8
votes

There are 'n' vertices and 0 edges of an undirected graph. What can be the maximum number of edges that we can draw such that the graph remains disconnected.

I have made the solution that we can exclude one vertex and can find the maximum number of edges between n-1 vertices of undirected graph, so that the graph still remains disconnected.
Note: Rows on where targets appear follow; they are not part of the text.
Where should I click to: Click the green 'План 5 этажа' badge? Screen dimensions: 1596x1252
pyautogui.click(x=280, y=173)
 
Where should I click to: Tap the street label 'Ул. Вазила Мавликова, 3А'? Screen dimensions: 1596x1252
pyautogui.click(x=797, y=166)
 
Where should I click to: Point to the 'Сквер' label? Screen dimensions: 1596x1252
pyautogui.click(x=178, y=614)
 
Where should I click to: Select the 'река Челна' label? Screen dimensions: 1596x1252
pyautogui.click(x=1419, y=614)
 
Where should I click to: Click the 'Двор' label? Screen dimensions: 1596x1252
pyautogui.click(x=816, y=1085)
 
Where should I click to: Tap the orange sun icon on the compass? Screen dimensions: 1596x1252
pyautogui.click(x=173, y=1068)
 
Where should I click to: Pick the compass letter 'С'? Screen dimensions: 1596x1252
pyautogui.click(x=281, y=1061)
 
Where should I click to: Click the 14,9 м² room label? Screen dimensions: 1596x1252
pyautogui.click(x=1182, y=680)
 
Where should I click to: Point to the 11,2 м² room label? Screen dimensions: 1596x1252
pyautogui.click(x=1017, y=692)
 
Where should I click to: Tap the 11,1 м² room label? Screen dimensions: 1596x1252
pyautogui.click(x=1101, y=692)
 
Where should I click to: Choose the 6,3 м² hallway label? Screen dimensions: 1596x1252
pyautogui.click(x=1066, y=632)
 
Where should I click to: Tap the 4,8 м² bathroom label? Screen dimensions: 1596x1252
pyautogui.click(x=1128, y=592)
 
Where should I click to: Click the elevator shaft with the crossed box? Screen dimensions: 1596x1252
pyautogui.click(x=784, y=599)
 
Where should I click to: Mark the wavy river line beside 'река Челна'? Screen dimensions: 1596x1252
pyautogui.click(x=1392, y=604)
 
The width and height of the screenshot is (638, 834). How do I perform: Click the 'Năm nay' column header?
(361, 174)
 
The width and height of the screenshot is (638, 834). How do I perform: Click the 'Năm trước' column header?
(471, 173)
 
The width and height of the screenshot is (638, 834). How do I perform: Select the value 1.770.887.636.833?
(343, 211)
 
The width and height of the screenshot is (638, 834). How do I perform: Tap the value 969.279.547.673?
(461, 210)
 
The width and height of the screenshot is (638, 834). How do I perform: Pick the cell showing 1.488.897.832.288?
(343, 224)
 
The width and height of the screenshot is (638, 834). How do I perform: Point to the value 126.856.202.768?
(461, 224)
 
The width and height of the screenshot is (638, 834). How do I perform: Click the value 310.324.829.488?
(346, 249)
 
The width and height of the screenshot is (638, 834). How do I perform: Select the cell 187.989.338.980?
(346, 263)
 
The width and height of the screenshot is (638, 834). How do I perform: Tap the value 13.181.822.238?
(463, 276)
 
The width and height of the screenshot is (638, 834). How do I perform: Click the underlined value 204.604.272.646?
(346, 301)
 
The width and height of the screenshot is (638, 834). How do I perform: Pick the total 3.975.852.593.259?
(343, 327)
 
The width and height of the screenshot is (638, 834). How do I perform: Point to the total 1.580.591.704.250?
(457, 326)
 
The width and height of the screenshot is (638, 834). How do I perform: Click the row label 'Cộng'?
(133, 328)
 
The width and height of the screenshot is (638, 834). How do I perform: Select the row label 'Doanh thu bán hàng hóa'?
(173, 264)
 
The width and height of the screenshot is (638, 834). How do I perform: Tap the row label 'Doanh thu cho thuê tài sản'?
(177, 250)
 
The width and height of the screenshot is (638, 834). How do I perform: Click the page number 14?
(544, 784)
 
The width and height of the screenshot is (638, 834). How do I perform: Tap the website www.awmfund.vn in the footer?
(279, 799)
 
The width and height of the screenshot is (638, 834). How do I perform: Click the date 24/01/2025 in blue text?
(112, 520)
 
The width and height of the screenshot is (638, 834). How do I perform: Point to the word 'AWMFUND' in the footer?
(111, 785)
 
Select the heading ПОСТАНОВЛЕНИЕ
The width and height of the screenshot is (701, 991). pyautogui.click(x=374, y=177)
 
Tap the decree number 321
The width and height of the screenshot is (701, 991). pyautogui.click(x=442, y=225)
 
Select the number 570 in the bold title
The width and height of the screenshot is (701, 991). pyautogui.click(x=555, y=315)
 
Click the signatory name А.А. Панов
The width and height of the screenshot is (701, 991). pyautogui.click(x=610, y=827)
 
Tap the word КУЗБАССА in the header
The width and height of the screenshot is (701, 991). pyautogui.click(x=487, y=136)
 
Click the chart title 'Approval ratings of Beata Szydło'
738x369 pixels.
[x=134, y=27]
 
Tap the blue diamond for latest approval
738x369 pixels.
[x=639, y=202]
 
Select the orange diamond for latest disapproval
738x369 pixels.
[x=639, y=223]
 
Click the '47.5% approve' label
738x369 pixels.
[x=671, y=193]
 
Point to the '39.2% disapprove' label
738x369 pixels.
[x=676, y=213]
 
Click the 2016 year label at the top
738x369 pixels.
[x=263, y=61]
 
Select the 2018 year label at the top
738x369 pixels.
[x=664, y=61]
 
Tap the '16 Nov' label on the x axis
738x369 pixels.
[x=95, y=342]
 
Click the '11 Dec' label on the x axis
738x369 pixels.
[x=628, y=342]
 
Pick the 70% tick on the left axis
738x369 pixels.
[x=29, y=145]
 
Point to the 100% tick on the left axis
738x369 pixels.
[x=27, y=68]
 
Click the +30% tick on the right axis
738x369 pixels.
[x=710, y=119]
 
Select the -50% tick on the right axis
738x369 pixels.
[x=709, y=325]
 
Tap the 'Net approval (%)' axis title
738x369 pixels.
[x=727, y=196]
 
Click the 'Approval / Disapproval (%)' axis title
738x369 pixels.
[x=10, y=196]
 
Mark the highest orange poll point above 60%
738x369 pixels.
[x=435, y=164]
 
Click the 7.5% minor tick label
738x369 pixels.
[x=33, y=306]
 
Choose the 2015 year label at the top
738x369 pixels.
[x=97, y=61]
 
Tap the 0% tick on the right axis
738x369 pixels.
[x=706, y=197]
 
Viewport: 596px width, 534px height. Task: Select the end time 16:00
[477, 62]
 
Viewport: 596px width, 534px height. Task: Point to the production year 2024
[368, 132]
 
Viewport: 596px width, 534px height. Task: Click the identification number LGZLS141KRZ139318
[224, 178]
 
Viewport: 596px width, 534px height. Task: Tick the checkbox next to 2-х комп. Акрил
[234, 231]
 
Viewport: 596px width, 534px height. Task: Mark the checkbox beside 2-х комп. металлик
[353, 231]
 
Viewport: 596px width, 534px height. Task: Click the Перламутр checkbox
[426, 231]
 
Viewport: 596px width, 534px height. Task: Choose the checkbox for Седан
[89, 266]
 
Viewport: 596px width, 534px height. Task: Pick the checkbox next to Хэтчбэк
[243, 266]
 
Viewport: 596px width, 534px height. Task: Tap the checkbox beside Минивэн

which is n(n-1)/2 for n vertices and will be (n-1)(n-2)/2 for n-1 vertices. Can there be a better solution?

3
I'm voting to close this question as off-topic because it's a math question, not a programming one.TylerH

3 Answers

7
votes

You can resolve this using analysis. Take your idea and generalize it. You divide the n vertices in two groups , of size x and n-x. Now the number of edges is a function of x, expressed by

  f(x)= x(x-1)/2 + (n-x)(n-x-1)/2
  f(x) = 1/2(2x^2 - 2nx +n^2 - n)

The value which maximize this function is the partition size you want. If you make calculation you find that it decrease from x=0 to x=n/2, then increase to x=n. As x = 0 or x = n means the graph is collected, you take the next greatest value which is x=1. So your intuition is optimal.

3
votes

Your solution should be the best solution.

Because any new edge added must have the nth vertex at one end.

0
votes

If graph can have multi edges, answer is infinity for n>=3.
If it can also contain self-loops, answer is infinity for n>=2,

If none of those holds your solution is correct.